While it is true that I will not be able to comprehend the finer details of the terms used, I was blown away by this paragraph in that article:
When one considers the tremendous diversity of protistan forms (see Adl et al. 2005), the array of body plans among the Cambrian metazoa pales in comparison. In terms of biological diversity it can be argued that no group approaches that of the protists, especially if one considers that all the plants, fungi, and animals, including the famously diverse Coleoptera, are merely sub-groups of the protistan clades Archaeplastida and Opisthokonta (Adl et al. 2005). Even with the exclusion of the multicellular ‘‘higher’’ eukaryotes, the morphological and physiological diversity among protists is staggering. The major clades of protists contain everything from photosynthetic autotrophs to amitochondriate flagellates and are found in virtually every habitat on Earth (Foissner 2008). The extant diversity of the protists should therefore be seen as the ‘‘background radiation’’ of the eukaryotic Big Bang, with the Cambrian radiation of the metazoa being a subsequent event within a specific group.I had no idea that there was such a tremendous diversity of those tiny single-celled critters.

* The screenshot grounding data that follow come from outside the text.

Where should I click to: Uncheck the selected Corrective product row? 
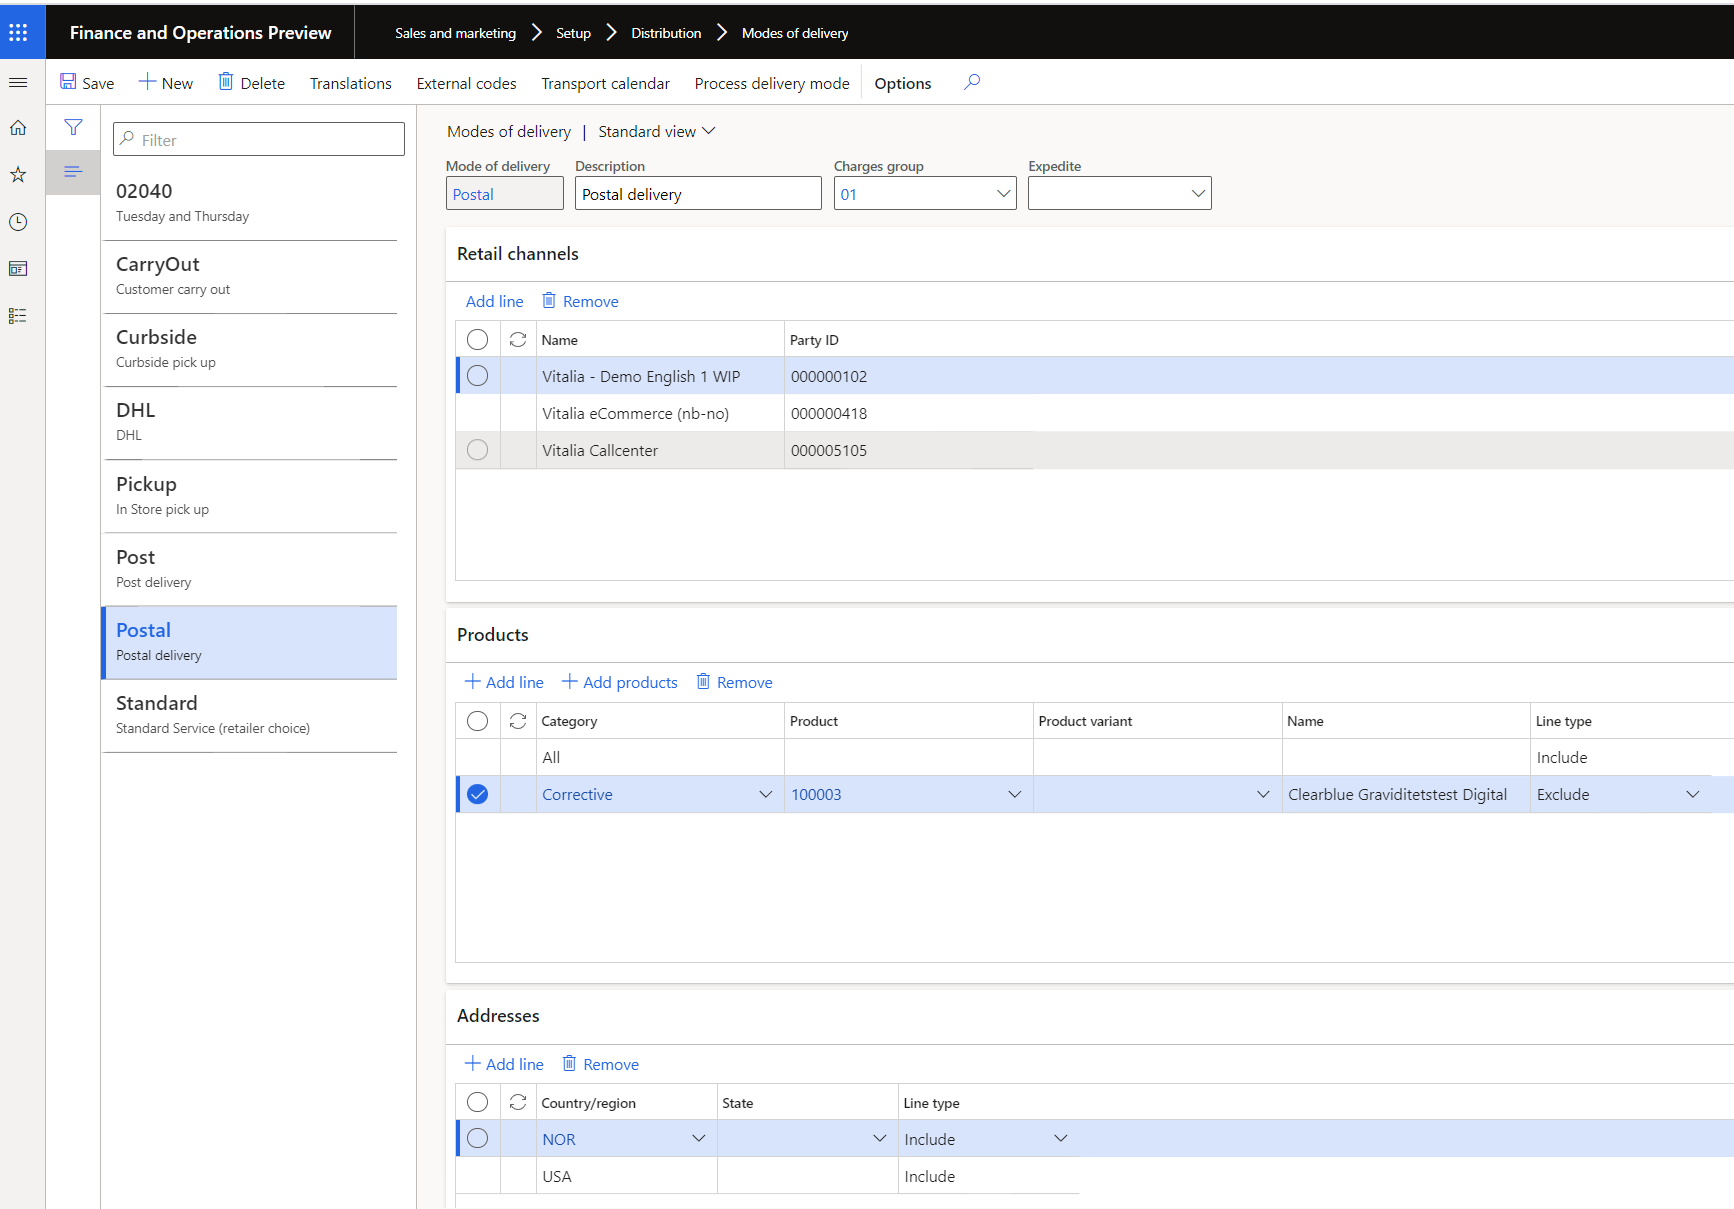coord(478,794)
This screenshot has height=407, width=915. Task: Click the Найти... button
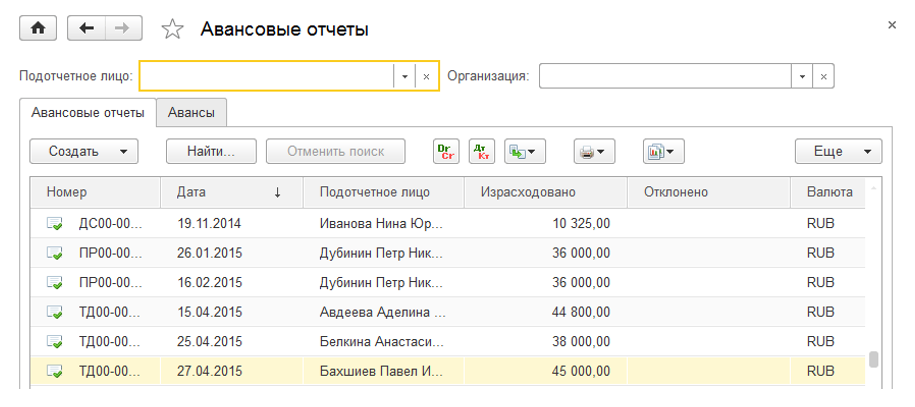point(209,152)
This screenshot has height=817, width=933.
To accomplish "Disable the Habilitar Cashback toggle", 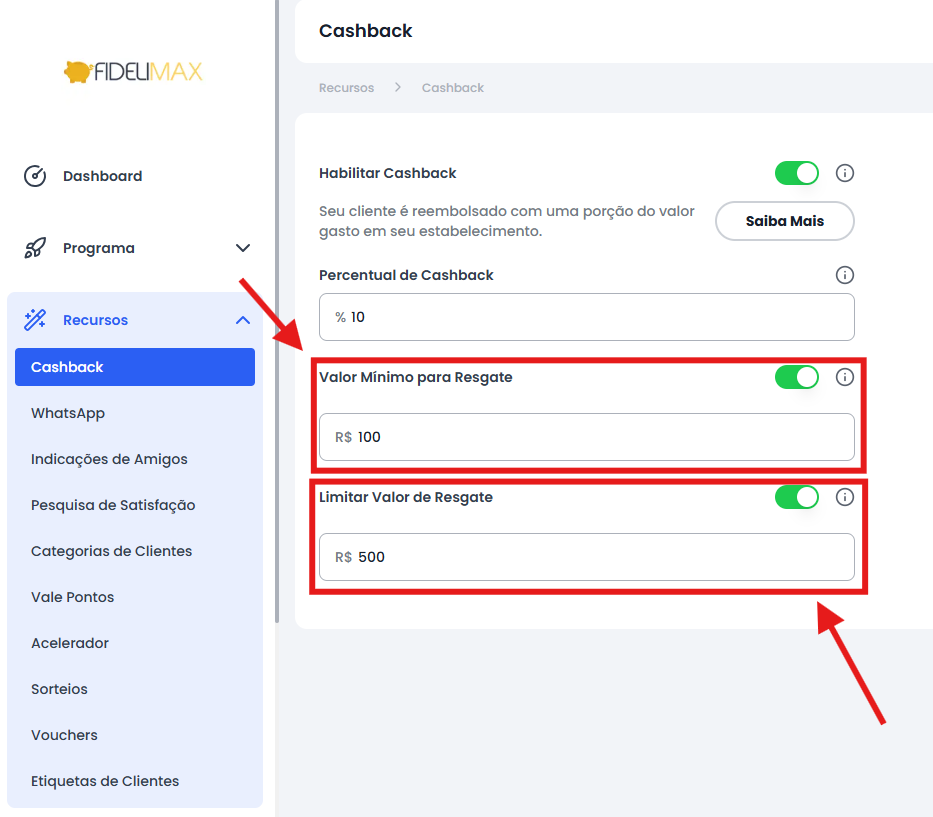I will [x=797, y=173].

The metaphor of the "background radiation" before the biological big bang also really, really appeals to me
And when I read the following paragraph, I thought how cool it will be if the DNA had some kind of a time-stamp on it!!! I mean, that time-stamp alone can come in handy in everything from crime-scene-investigations to solving the puzzle of when life originated. Hey, maybe it is encoded somewhere and we are yet to figure it out :-)
As readers of this journal know, DNA sequences are not like birth certificates, stamping an organism with the time and place of its origin. Ancestries inferred from DNA-based methods are founded on comparison of sequence or genomic data, evidence-based modeling of how DNA changes over time, and calculations of the most credible relationship between genetic sequences or patterns. This is just as true for variable number of tandem repeats (VNTR, or so-called ‘‘DNA fingerprint’’) analysis, which is broadly accepted in courts of law, as it is for deep phylogenetic analyses encompassing hundreds of millions of years of evolutionary history. For that matter, acceptance of ‘‘written geneaological records’ requires confidence that the records are not false or misread. Therefore, all methods for determining the history of an organism (except for the direct observation described in the previous section) require theory and well-grounded inference, just as stratigraphic analysis does; they stand or fall together.